As of July 2026, Sky High operates the following aircraft:

SKYhigh
| Aircraft | In service | Orders | Passengers |  |  | Notes |
| C | Y | Total |
| Boeing 737-700 | 1 | — | – | 143 | 143 |  |
| Embraer 190 | 3 | — | 9 | 88 | 97 |  |
| Gulfstream V | 1 | — | 17 | – | 17 |  |
SKYhigh Cargo Express
| Boeing 737-300F | 1 | — | Cargo |  |  |  |
| Boeing 737-300BDSF | 1 | — | Cargo |  |  |  |
| Boeing 737-400SF | 1 | — | Cargo |  |  |  |
| Boeing 767-200BDSF | — | 1 | Cargo |  |  |  |
| Total | 8 | 1 |  |  |  |  |

===Former===
Over the years, SKYhigh operated the following aircraft types:

- 2 British Aerospace Jetstream 41
- 2 Beechcraft 1900D
- 1 Beechcraft Baron 55
- 1 Beechcraft Model 99
- 2 Britten-Norman BN-2 Islander
- 3 Embraer 145
- 2 Embraer 175
- 1 Piper PA-32 (crashed)

==Accidents and incidents==
- On April 20, 2015, a Piper PA-32, registered HI-957, took off from Punta Cana International Airport to Arroyo Barril Airport and crashed shortly after departure.

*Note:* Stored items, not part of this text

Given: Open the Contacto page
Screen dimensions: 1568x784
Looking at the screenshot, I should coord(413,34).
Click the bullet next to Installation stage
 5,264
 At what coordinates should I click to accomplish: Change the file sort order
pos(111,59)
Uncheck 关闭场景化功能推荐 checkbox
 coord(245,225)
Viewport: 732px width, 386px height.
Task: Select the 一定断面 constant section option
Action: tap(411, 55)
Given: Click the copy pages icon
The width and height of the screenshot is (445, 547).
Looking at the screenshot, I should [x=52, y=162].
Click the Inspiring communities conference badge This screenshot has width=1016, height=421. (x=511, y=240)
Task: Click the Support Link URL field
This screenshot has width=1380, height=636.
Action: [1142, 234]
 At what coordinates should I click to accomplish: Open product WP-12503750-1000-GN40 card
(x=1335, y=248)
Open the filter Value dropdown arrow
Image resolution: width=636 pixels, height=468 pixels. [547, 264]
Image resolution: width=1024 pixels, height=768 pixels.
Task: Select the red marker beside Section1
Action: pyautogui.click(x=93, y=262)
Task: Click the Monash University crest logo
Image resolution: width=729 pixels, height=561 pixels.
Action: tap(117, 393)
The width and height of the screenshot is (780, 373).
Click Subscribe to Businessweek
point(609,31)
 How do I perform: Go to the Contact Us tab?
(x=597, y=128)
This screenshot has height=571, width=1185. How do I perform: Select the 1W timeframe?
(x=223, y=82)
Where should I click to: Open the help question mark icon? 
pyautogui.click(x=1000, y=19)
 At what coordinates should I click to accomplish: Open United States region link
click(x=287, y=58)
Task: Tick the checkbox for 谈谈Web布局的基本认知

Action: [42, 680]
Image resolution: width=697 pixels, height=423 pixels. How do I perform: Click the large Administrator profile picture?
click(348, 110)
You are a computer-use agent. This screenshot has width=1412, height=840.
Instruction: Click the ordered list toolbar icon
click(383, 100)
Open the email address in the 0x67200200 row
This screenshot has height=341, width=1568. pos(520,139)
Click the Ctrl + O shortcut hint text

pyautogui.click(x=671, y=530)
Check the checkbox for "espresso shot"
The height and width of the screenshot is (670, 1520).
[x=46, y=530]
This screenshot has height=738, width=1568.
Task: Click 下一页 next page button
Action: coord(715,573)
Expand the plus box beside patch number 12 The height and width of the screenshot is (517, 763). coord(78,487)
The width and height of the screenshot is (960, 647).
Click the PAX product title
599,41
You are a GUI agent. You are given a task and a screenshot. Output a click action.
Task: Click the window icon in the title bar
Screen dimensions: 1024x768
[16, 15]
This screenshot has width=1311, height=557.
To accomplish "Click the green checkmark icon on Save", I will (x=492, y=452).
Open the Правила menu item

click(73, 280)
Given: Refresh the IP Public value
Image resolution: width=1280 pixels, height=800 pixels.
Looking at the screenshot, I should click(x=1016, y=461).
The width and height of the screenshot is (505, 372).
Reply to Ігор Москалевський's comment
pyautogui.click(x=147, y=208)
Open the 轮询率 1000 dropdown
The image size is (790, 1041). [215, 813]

All seven occupants on board were killed, and the fire destroyed the aircraft.

- On April 8, 2019, a British Aerospace Jetstream 41 (registration HI1038) crash landed at Douglas Charles Airport, Commonwealth of Dominica, after a commercial flight from Santo Domingo, Dominican Republic. There were no fatalities.